I waited outside her house while she went inside and fetched Lila and Joseph.  Balto came inching along, curious, and I scratched the scruff of his neck.  The five of us went into the forest together; those of us with arms carried wicker baskets.  Joseph's job was to collect stones and Lila's was to collect bones. 
Skylar, you can collect the dyes
, Annie signed serenely.  The signing was really for Joseph's sake. 

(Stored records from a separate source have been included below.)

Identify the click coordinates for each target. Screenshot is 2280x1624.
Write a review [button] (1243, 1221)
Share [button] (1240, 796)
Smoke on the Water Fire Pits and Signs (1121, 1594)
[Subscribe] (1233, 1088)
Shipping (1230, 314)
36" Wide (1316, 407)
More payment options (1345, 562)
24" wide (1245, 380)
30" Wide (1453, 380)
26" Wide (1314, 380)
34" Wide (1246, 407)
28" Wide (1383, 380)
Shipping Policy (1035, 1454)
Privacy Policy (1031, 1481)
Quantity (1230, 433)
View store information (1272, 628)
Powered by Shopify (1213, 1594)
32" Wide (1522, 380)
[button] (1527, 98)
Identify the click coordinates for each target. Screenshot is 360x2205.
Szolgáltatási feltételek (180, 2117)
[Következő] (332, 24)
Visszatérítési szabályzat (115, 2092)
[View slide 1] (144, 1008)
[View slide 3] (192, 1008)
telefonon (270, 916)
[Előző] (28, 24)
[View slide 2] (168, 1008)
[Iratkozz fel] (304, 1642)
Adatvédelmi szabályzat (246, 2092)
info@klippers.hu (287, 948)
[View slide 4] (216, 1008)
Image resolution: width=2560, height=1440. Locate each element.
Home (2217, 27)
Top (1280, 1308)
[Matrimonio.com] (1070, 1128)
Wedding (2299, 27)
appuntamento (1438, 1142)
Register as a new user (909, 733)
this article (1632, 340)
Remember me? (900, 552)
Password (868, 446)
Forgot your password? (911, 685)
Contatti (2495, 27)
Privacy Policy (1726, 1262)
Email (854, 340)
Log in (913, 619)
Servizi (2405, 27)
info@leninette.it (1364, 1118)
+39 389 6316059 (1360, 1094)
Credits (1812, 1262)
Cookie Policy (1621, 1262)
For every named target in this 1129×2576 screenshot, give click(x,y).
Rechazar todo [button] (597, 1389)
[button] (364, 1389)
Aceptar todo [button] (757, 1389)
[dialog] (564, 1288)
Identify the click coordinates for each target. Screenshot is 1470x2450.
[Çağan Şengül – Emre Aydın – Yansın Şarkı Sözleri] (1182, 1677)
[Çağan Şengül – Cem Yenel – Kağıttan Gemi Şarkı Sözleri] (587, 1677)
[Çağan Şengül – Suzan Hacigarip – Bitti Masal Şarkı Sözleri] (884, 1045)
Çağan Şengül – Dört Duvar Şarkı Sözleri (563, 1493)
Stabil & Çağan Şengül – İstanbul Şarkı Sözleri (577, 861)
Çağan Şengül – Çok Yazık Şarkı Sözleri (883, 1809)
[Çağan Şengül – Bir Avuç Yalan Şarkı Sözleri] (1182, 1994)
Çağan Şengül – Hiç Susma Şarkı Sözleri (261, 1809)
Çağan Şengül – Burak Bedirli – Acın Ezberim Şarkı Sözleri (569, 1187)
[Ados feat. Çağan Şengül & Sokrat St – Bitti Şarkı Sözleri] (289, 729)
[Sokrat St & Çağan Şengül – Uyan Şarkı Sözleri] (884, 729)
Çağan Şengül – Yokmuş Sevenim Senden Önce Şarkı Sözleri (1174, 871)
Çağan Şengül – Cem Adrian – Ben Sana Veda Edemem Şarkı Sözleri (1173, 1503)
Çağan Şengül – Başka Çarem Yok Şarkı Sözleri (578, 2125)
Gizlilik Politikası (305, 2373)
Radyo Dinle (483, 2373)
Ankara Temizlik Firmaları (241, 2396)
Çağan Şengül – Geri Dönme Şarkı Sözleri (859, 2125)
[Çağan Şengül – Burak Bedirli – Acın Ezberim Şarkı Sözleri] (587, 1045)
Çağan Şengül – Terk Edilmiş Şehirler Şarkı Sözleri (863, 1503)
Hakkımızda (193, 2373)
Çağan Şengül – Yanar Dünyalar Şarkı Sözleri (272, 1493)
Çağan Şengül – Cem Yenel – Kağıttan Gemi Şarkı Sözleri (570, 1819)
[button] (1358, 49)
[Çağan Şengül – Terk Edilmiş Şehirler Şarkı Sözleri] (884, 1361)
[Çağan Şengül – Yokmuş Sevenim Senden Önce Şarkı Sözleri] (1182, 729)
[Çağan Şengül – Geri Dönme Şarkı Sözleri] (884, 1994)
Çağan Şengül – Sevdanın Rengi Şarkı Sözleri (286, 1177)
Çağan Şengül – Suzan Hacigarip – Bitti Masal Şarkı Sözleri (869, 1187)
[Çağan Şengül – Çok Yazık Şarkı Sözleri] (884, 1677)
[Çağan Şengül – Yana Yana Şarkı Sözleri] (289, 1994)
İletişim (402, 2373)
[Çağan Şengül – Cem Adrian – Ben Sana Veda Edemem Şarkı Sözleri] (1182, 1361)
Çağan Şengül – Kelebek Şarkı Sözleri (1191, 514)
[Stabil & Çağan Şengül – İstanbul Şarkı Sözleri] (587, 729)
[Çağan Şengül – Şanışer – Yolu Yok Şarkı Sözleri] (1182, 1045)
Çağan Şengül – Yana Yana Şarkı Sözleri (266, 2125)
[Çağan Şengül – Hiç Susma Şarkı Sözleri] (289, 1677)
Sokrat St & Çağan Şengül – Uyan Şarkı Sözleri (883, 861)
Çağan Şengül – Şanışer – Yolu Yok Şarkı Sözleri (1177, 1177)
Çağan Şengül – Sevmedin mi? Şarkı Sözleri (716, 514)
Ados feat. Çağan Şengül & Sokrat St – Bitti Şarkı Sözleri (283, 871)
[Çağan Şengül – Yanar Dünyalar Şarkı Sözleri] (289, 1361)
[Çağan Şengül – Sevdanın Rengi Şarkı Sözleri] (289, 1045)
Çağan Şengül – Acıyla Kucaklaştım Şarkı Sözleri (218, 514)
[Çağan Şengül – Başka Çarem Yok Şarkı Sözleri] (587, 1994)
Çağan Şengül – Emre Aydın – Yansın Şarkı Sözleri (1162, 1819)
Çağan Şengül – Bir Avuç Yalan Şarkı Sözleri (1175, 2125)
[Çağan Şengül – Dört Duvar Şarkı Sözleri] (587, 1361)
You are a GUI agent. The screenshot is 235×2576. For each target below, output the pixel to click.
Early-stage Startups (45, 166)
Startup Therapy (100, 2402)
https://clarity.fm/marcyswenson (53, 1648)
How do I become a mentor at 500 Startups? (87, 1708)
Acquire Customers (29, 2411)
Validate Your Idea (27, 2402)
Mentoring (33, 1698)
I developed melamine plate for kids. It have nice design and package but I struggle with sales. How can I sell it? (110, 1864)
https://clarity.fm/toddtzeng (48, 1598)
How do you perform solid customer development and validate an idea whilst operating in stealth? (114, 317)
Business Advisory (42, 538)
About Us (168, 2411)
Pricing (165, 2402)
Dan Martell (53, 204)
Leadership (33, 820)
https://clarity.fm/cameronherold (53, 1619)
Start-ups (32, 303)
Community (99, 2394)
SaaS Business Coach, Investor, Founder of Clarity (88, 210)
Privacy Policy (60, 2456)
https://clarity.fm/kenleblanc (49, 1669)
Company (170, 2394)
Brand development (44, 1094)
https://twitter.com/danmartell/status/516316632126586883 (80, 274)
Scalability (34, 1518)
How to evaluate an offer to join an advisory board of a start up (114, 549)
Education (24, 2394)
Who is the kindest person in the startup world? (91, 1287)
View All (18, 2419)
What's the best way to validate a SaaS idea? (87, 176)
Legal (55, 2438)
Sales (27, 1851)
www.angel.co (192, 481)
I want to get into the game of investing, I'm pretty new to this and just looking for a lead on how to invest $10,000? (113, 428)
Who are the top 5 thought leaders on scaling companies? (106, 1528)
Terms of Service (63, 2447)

I'll make the glass.  We'll all meet at the grotto in an hour.  And remember, stay
away
from the north woods.  You don't want to bother the black bears, do you?
 

 

I was smiling when I veered off the woodland path, Balto darting ahead of me.  Balto yipped just once, high and clear, and led me to the turmeric scattered across the forest floor.  I knelt and picked them; the roots made for a great yellow dye.  We walked a little farther and found the lupins, spiral flowers on climbing stalks, and I plucked them carefully.  The petals were blue, but the stems produced gray.  Wild indigo was a little harder to find--the flowers liked to disguise themselves as lupins--but Balto sniffed at the soil and bit the stalks and I laughed fondly when his teeth turned blue.  We followed a small tributary trickling from the lake and I pulled the madder and the bloodroot from the wet ground, my fingers running red.  I flaked the bark from the alder trees for orange dye and culled the fanlike, billowing puya for blue-green.  I had to wait for walnuts and acacia before I could get black or brown, but Mrs. In Winter was usually nice about lending us some from her garden.  And the only way to make a real green was to pick up red onions from Aubrey's farm.